_EXERCISE BRIEF_
Rewrite the rows below as a numbered list with blank lines skipped and the pictures left out.

-------- DATASET ROWS --------

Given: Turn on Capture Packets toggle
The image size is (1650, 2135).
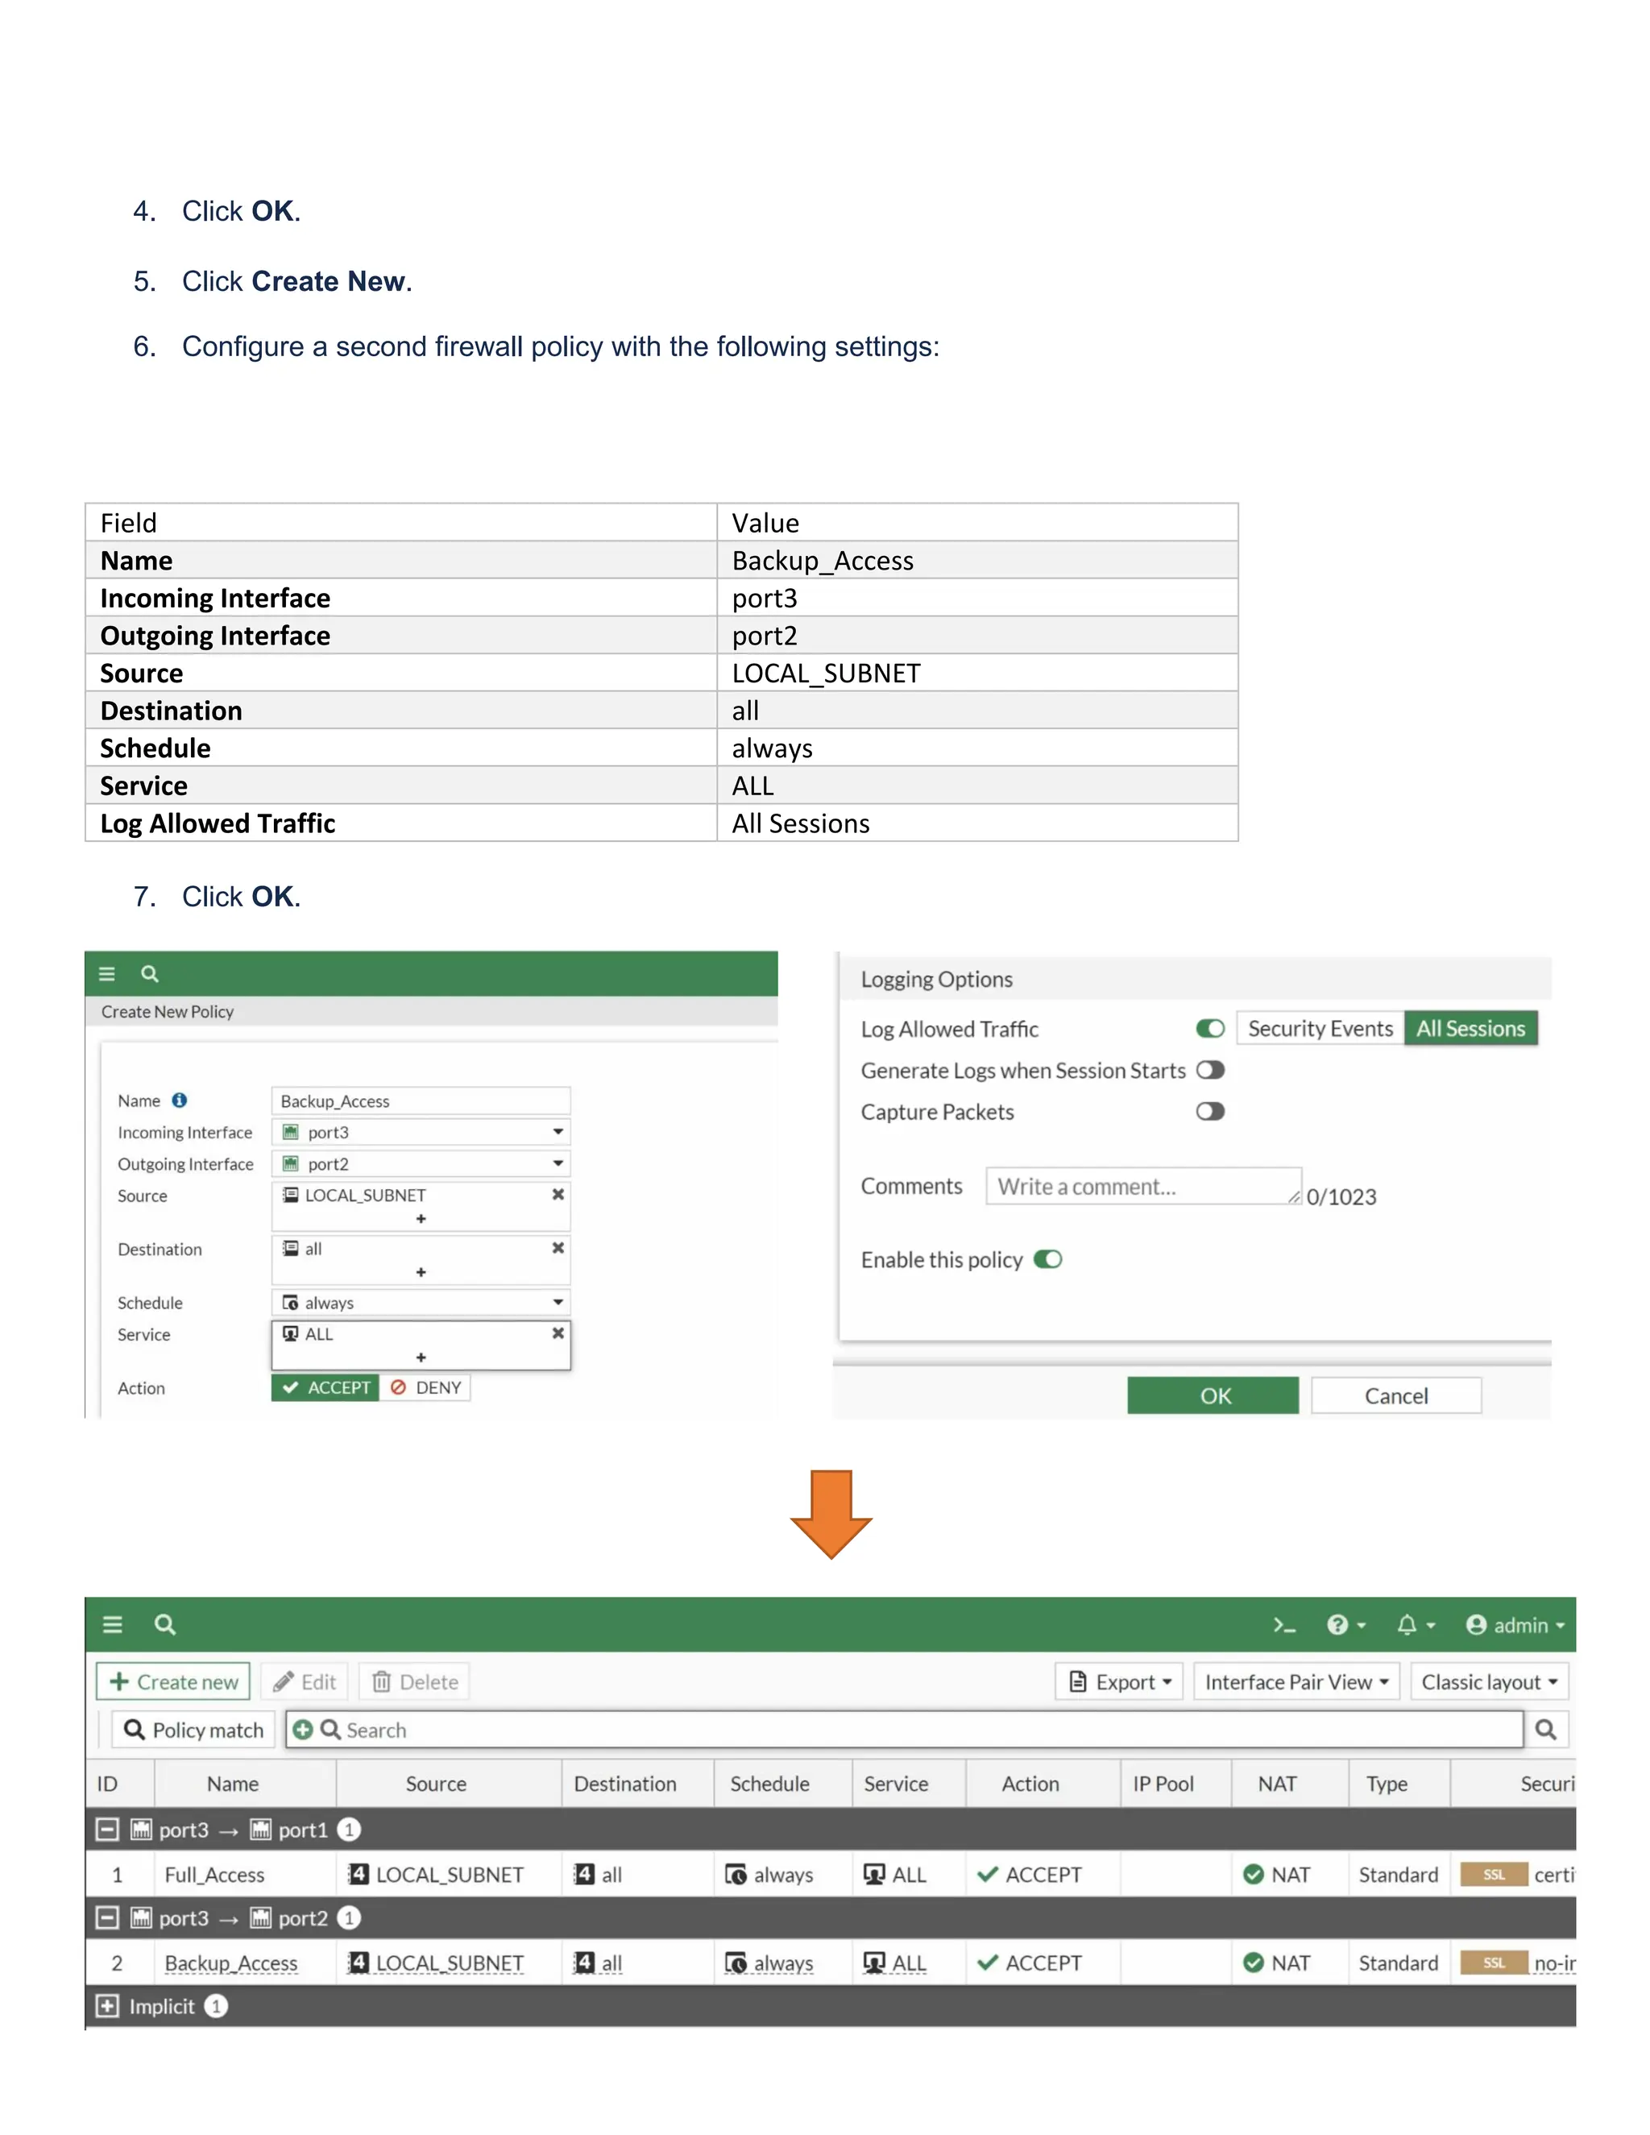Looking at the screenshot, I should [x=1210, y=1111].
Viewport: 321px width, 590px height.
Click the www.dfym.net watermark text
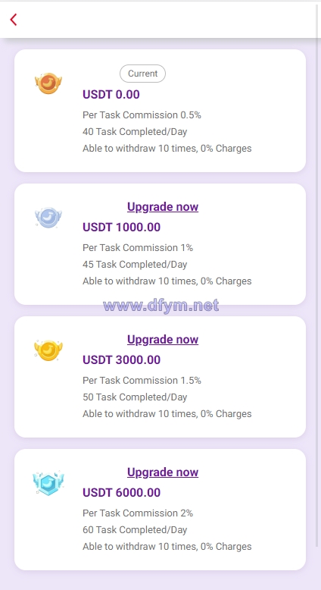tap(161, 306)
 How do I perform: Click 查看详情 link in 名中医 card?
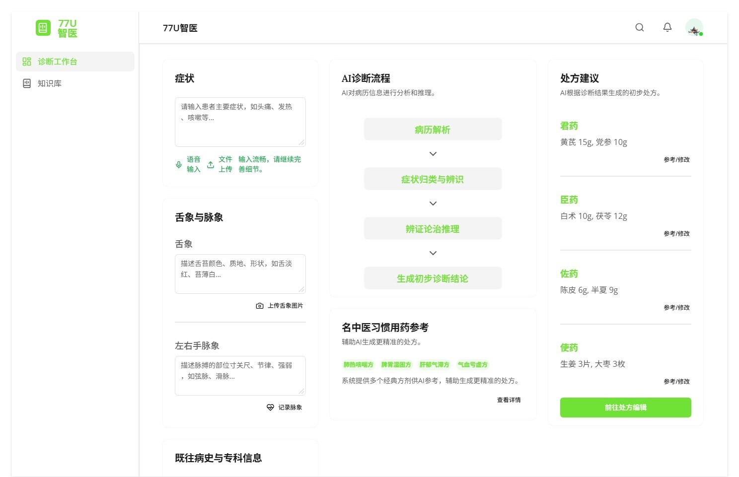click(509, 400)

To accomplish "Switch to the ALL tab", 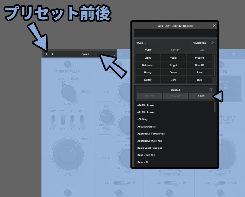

--------

_RESULT BELOW_
1. Given: Turn on Capture Packets toggle
2. The image size is (1650, 2135).
3. Looking at the screenshot, I should [x=1210, y=1111].
4. Viewport: 321px width, 590px height.
5. Click the www.dfym.net watermark text
6. tap(161, 306)
7.  How do I perform: Click 查看详情 link in 名中医 card?
8. click(509, 400)
9. To accomplish "Switch to the ALL tab", 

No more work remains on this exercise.